Clariss Lovelle A. Blanco
St. Luke’s Medical Center, Philippines
Title: A Review of Acute Cardiac Abnormalities in Children With Kawasaki Disease In A Tertiary Hospital
Biography
Biography: Clariss Lovelle A. Blanco
Abstract
This retrospective cross-sectional study aimed to describe the acute cardiac abnormalities in children with Kawasaki disease (KD) in a private tertiary hospital, and identify a correlation of clinical and laboratory findings with these acute cardiac abnormalities. A 10-year (2004-2013) chart review of KD cases describing the demographic, clinical and laboratory data was performed. Those cases with and without acute cardiac involvement were identified, then compared according to these clinical and laboratory parameters: age, sex, presence of each of the principal clinical manifestations, incomplete presentation, hematocrit, white blood cell count, platelet count, C-reactive protein, and erythrocyte sedimentation rate. Descriptive statistics were used, including measures of central tendency and dispersion. Ratio and proportion were calculated for the frequency distribution of each variable. Prevalence of those patients with and without acute cardiac abnormalities was obtained.

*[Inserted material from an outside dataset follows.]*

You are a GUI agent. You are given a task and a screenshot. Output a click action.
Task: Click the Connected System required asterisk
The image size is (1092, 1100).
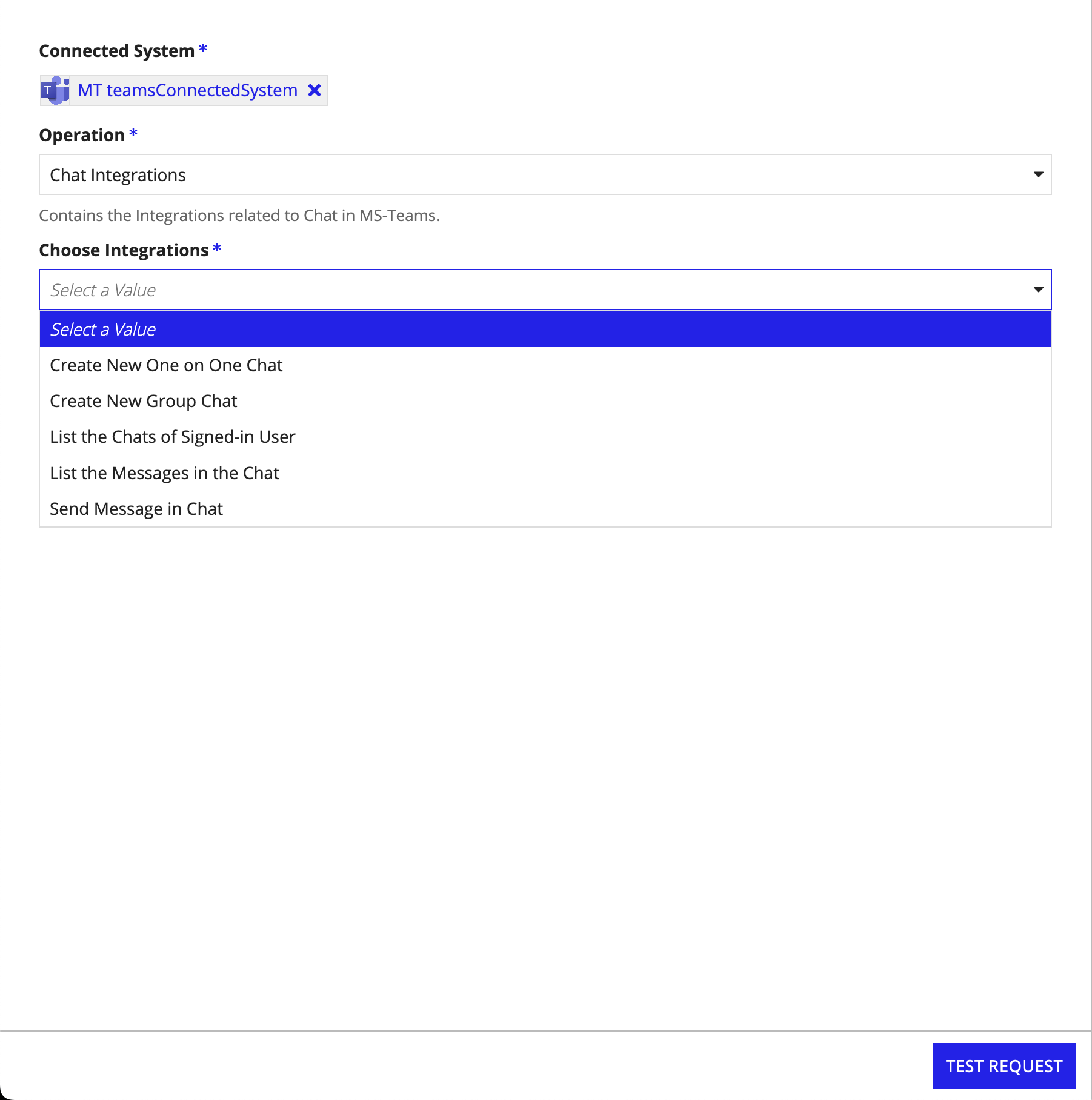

Acute cardiac abnormalities were seen in 59 of 67 (88.1%) KD patients. These included significant cardiac exam findings (50.7%), echocardiogram findings (77.6%), and electrocardiogram (ECG) findings (53.8% of 13 ECG’s). Pericardial effusion (59.7%) was the most common echocardiogram finding, followed by coronary artery lesions (40.4%). Statistical analysis showed no significant difference in the clinical and laboratory parameters between KD patients with acute cardiac abnormalities and those without. In conclusion, various, nonspecific cardiac abnormalities are demonstrated in the acute phase of Kawasaki disease. The most significant of these are coronary artery lesions. There was no significant difference in the clinical and laboratory findings between KD patients with acute cardiac abnormalities and those without.